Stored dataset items

◇ ◇ ◇ ◇ ◇ ◇ ◇

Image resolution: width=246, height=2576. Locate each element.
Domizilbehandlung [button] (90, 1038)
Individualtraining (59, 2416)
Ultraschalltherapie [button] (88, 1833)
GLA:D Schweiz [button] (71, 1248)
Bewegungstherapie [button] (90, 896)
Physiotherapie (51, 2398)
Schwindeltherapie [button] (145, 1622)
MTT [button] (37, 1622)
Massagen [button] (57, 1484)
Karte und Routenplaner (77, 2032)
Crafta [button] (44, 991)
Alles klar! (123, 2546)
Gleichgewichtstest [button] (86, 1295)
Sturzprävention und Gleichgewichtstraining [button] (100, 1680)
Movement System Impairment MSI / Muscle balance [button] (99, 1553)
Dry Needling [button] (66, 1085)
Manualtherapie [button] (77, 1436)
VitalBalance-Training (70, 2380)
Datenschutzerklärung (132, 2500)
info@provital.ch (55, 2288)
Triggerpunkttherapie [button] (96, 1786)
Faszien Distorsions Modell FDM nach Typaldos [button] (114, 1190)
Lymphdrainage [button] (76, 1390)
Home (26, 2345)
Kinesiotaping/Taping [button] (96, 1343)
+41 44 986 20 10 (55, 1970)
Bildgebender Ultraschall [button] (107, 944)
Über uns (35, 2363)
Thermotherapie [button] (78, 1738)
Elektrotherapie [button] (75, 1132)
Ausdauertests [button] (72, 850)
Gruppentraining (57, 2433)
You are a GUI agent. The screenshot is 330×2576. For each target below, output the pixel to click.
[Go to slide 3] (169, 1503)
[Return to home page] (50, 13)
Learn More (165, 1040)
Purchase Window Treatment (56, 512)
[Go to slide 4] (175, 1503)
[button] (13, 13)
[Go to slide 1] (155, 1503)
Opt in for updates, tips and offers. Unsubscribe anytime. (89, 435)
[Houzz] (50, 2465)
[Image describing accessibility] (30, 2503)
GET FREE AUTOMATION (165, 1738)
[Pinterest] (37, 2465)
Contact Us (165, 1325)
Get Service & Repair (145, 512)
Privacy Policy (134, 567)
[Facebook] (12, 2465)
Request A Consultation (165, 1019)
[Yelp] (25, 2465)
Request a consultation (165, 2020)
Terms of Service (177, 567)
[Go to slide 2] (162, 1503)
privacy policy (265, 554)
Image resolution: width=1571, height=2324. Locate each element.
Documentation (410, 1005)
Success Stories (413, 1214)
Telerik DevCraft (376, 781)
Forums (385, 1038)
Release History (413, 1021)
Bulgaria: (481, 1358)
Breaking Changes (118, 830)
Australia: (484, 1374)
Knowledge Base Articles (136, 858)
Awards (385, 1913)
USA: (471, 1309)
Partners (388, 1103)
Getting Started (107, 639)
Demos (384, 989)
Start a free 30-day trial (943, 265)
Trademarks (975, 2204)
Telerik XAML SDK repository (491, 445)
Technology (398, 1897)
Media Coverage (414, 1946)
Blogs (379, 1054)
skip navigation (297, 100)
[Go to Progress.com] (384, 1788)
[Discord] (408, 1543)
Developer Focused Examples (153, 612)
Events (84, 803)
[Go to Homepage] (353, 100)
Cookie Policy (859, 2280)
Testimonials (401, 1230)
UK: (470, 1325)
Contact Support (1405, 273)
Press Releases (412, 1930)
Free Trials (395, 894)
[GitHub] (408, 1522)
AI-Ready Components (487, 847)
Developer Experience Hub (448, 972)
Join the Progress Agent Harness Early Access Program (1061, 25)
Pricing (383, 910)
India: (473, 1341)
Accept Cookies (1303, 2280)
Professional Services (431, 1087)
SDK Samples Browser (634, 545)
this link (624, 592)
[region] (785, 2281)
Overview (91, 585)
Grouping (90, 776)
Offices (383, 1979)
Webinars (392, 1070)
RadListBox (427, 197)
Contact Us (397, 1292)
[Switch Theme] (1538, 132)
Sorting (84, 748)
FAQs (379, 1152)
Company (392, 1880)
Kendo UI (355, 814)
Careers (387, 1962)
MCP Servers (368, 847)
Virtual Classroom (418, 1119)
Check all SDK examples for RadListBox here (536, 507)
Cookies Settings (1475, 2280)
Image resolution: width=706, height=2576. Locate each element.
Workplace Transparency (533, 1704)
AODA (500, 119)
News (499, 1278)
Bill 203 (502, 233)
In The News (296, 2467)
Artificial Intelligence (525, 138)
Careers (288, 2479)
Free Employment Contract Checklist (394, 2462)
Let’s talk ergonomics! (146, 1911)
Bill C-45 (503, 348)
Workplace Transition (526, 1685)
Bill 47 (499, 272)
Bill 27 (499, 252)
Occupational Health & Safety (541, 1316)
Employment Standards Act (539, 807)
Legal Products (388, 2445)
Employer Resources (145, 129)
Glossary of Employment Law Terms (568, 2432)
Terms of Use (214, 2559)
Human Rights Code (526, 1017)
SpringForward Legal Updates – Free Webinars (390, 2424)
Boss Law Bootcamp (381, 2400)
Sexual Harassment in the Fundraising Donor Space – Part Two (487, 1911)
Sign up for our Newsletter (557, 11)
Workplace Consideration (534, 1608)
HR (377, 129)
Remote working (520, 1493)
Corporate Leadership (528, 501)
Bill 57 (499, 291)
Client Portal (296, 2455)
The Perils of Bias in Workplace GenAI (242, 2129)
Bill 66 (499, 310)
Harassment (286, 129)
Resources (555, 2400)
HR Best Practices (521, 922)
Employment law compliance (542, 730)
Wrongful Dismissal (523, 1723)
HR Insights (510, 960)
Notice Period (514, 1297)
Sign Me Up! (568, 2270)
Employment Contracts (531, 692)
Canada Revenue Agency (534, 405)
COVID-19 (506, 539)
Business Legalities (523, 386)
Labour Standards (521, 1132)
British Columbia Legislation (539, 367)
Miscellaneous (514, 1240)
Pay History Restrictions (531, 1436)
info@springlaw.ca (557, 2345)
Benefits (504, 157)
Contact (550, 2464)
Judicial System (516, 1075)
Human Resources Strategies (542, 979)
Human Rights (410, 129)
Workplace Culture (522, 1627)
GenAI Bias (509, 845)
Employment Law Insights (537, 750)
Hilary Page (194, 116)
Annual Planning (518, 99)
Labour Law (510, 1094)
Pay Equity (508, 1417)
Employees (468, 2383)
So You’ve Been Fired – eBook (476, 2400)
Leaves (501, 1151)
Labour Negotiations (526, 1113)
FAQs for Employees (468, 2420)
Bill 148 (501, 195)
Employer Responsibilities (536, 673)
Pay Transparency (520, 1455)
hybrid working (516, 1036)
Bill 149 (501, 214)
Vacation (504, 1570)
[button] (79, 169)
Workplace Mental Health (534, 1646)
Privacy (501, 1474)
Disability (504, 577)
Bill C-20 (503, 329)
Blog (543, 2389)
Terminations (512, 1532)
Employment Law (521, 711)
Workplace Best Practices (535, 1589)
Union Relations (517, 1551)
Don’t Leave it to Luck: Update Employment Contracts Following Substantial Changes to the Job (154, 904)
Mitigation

◇ ◇ ◇ ◇ ◇ ◇ ◇

Task details:
Copy out only the lines of the records above from the one with "Join the Progress" through the one with "Cookies Settings (1475, 2280)", exactly as they stand, both included.

Response to this exercise:
Join the Progress Agent Harness Early Access Program (1061, 25)
Pricing (383, 910)
India: (473, 1341)
Accept Cookies (1303, 2280)
Professional Services (431, 1087)
SDK Samples Browser (634, 545)
this link (624, 592)
[region] (785, 2281)
Overview (91, 585)
Grouping (90, 776)
Offices (383, 1979)
Webinars (392, 1070)
RadListBox (427, 197)
Contact Us (397, 1292)
[Switch Theme] (1538, 132)
Sorting (84, 748)
FAQs (379, 1152)
Company (392, 1880)
Kendo UI (355, 814)
Careers (387, 1962)
MCP Servers (368, 847)
Virtual Classroom (418, 1119)
Check all SDK examples for RadListBox here (536, 507)
Cookies Settings (1475, 2280)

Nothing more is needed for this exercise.